Patience. It is a key attribute to a successful trader in my humble opinion. As I like to say, when the market is open and those candlesticks (if you use candlesticks) are moving, the blood is pumping and emotions are running high. But a trader needs to be calm and not let these moves takes away from his or her objective. Let’s take a look at what I mean in regard to selling premium generally as an investor.

Short Options

Selling a call option against a stock position is commonly done by investors (covered call). The call option’s strike is generally sold where the investor thinks the stock will be at the short call’s expiration. The call option expires worthless and maximum is earned for the stock position without being called away (assigned).

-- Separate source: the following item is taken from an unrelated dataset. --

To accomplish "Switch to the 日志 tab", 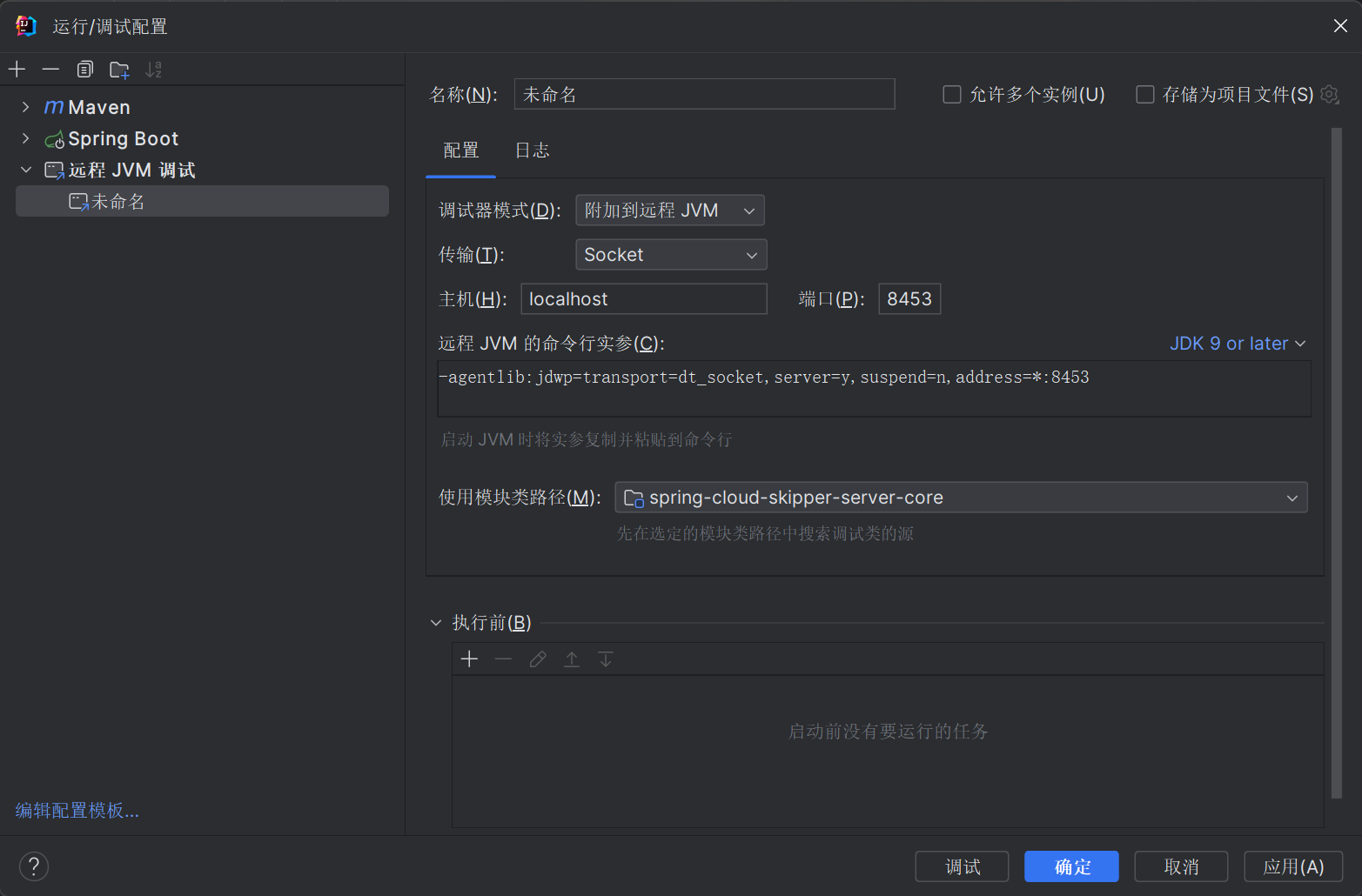I will (x=532, y=150).
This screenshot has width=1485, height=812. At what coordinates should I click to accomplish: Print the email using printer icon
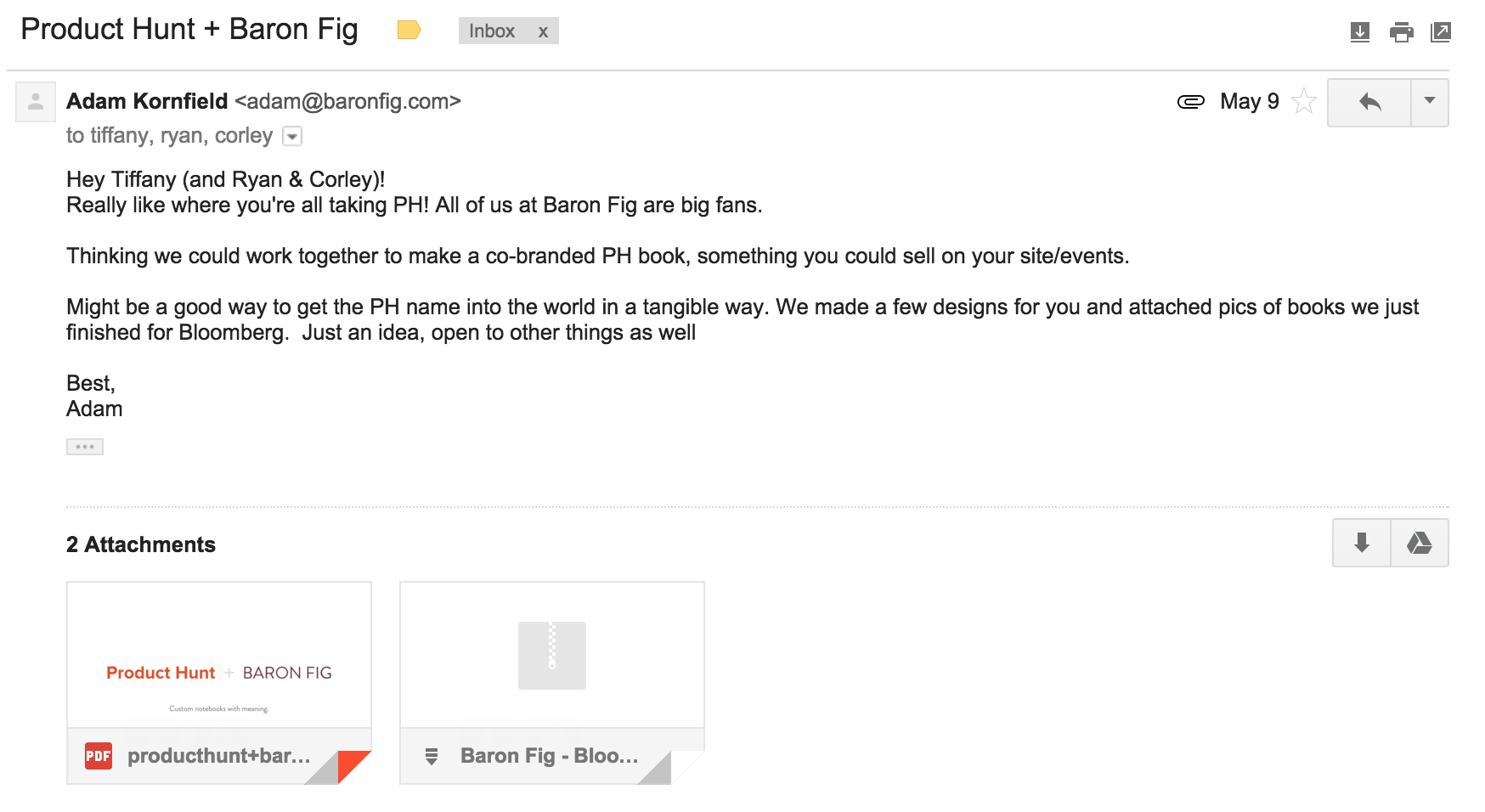tap(1401, 32)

When a time spread is bought (calendar or diagonal), the maximum profit is earned if the stock closes right at the short strike at the short expiration (just like a covered call) for either a call or put. Choosing which strike to sell is sometimes a challenge, but potential support and resistance can help.

Support and Resistance

Selling the short option close to a support or resistance area makes sense. The reason is that support and resistance have a better chance to hold than be broken. But using a covered call as an example, when the stock price moves through a resistance area and is trading above the short call’s strike, the first thing many option traders want to do is buy back the short option and roll to a higher strike. This works when the stock does indeed continue to move higher. But knowing support and resistance have a better chance to hold, it may make sense to show a little patience. Let’s take a look at a recent example below.

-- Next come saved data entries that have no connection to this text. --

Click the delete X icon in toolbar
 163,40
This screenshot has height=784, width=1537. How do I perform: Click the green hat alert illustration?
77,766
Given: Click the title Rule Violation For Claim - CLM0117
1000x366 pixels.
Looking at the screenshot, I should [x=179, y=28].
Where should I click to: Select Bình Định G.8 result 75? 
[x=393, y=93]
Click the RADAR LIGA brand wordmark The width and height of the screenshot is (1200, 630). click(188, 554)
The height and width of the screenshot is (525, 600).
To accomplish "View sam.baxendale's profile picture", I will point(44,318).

This 60-minute chart of Apple Inc. (AAPL) shows the end of May to the beginning of June 2020. The stock had some potential resistance around the $322 to $323 area as designated by the horizontal line. The area was tested numerous times. Going back to what you know as a trader, resistance has a better chance to keep the stock from moving higher. In fact, it was turned away several times.

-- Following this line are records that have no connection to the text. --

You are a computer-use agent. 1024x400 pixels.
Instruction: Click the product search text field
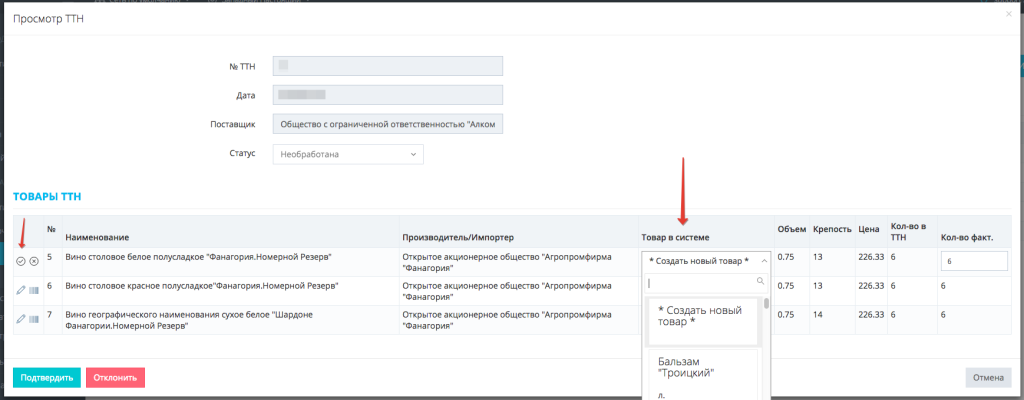click(x=699, y=283)
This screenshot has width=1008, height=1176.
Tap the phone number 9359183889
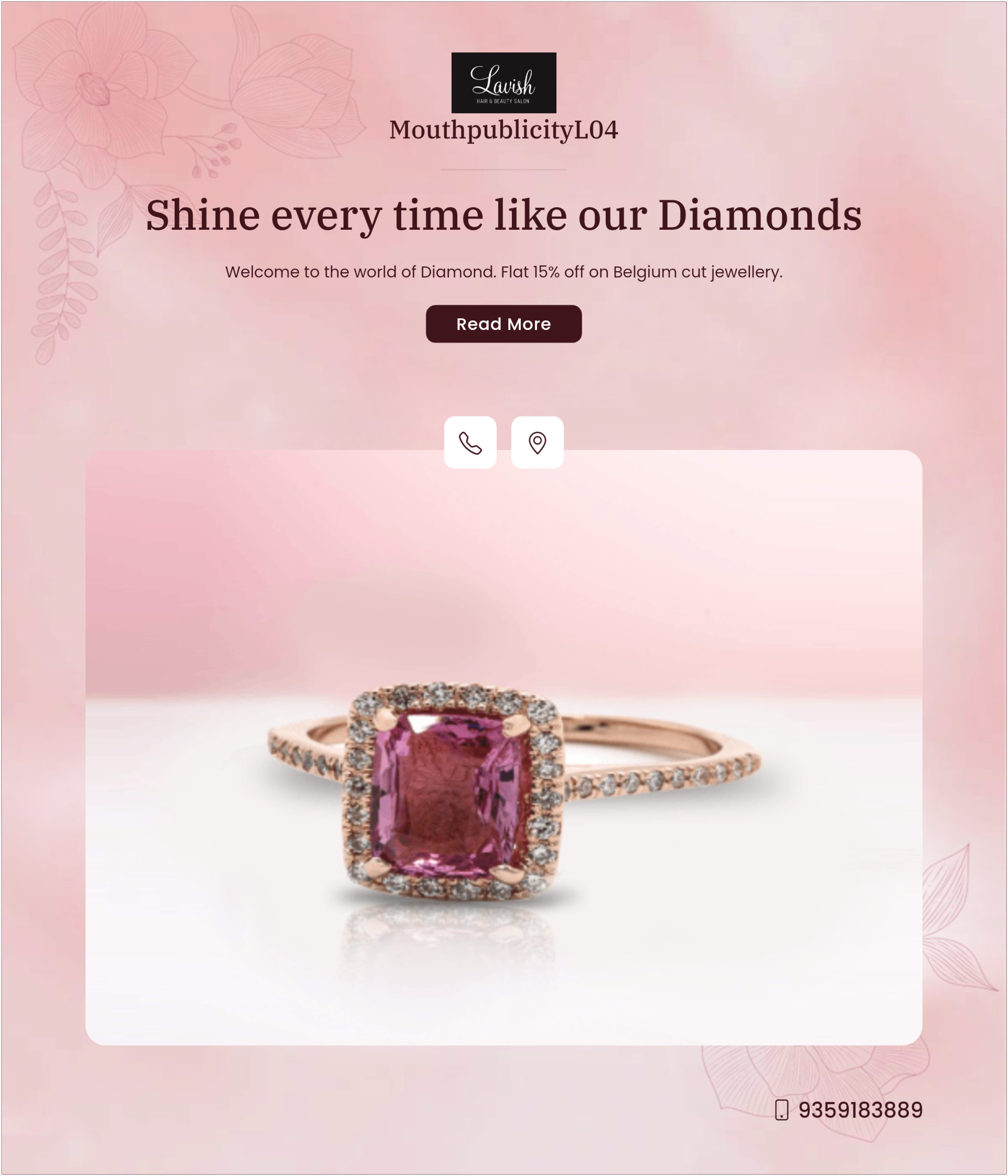coord(860,1110)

In my Group Coaching class and one-on-one coaching sessions, I had several option traders asking what they should roll either their covered calls or time spreads up to. I replied with let’s see if the stock can break that resistance before buying back the short position and selling a higher strike. I ask them, what has a better chance of happening? If they are a student of mine, they know resistance like support will hold more times than not. Of course, that will not always be the case, but it will be the majority of the time. The odds are on your side!


Obviously, there are times to close out the short position and sell another strike higher or lower depending on the expected move. The key is to let the stock or whatever you are trading prove to you that it does want to break resistance or support. Closing above it or below it just once does not mean it is going to break that level. You want to see generally two consecutive closes through the potential support or resistance. The 2-bar close principle (2 consecutive closes above resistance or below support) has served me well as a technical trader. Remember to ask yourself on any trade, what has a better chance of happening?

John Kmiecik
Senior Options Instructor
Market Taker Mentoring, Inc.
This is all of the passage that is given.